Wednesday, December 14, 2011

Sherbert (a slight return)....

Sorry, my non-existent audience, if you've noticed that I've been silent for these many months -- it seems like every time I want to comment on current events, both the Democrats and the Republicans say and do something more idiotic than the thing I wanted to rip into them about in the first place, and the next thing you know, I'm 8 months into a silent spell.

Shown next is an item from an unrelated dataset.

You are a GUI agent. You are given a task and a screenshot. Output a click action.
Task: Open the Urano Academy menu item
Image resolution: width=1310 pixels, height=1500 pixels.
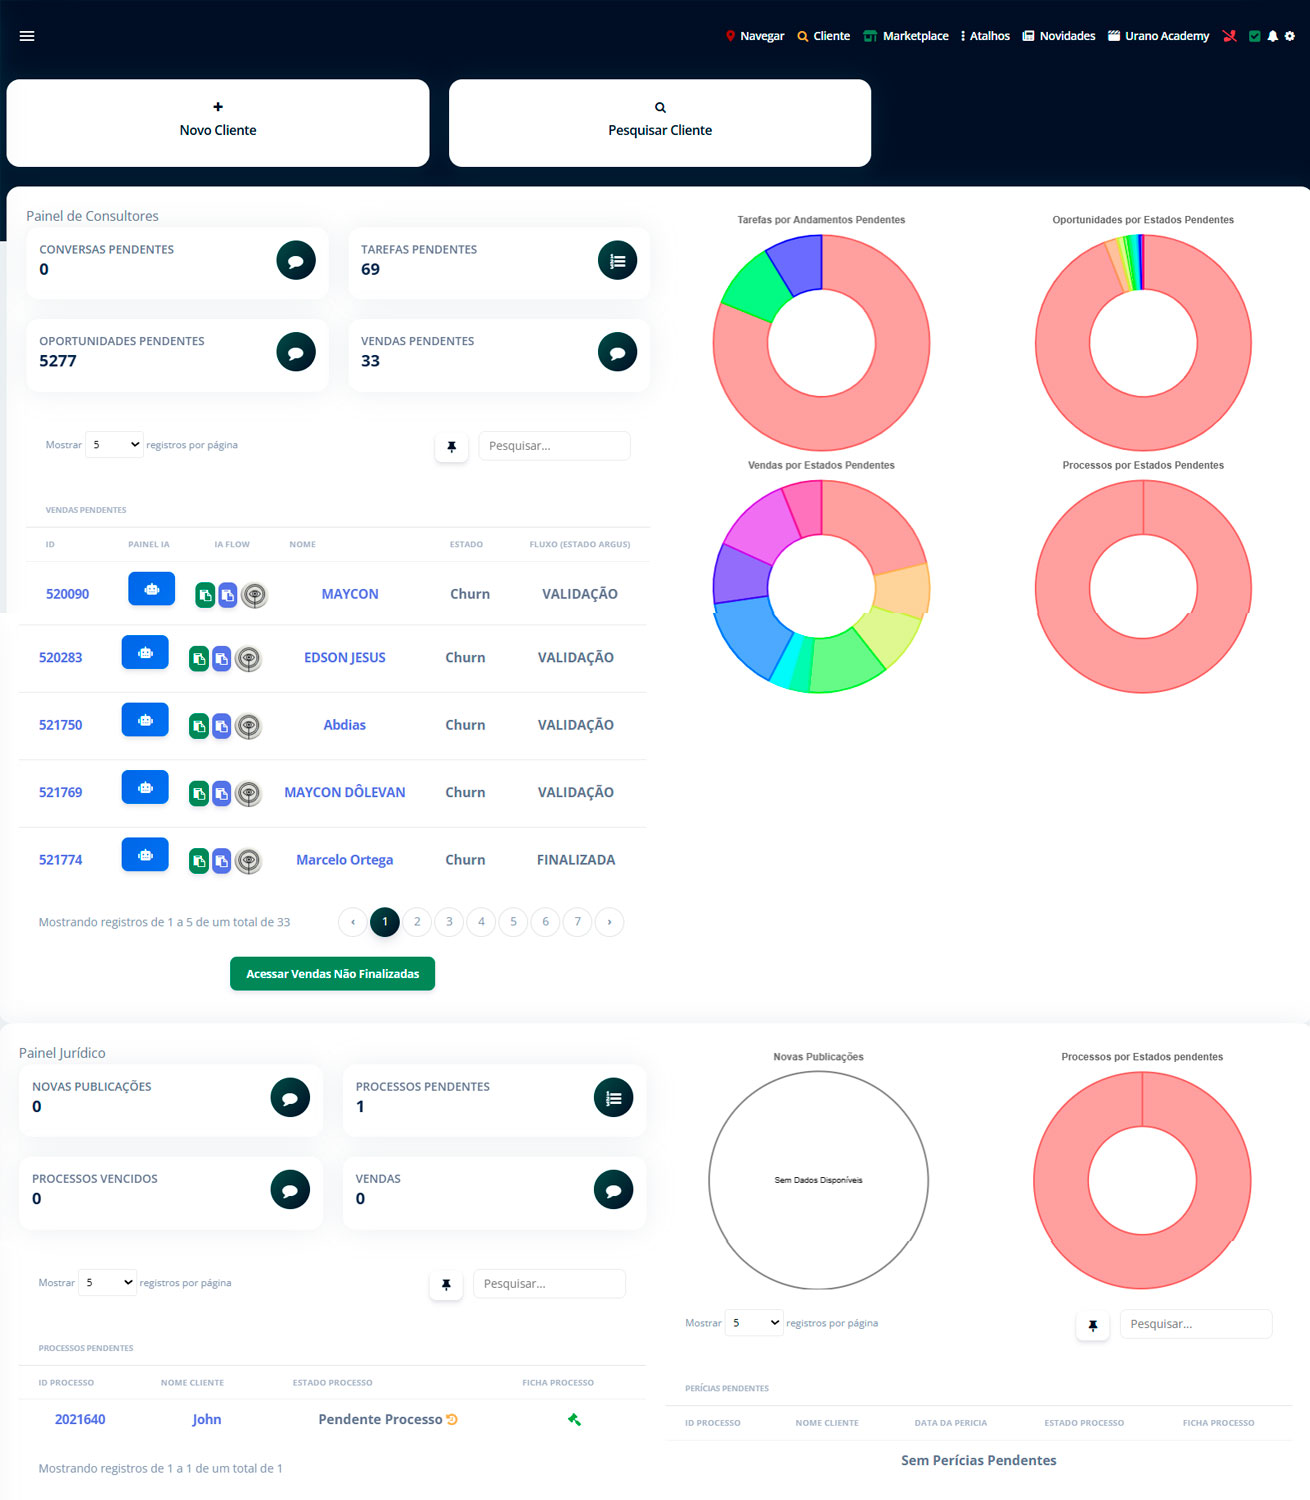point(1158,36)
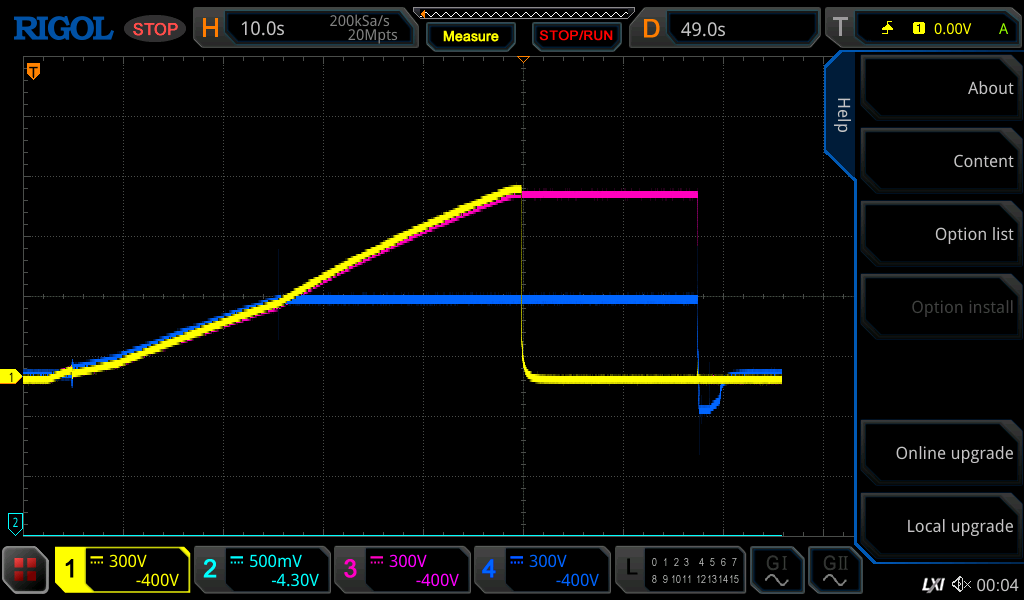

I didn't add my voice to the Movement of the 99% beyond the facebook comments because it seemed blatantly obvious to all but the wilfully-blind and intentionally-ignorant that the times, they are a'changin. When corporations control the government, textbooks suggest you have the start of fascism, and I'll agree with that premise. There were many other voices crying out during the peak of the Occupy Movement, and in some ways the coordinated beating down of the various Occupy [YOUR TOWN HERE] will force a political maturation beyond the drum circles, three-word chants, and free food for the masses. Since I wasn't directly involved, I didn't feel my voice needed to be added to the commentary, and I couldn't really expound upon the subject any better than those actively involved within the movement.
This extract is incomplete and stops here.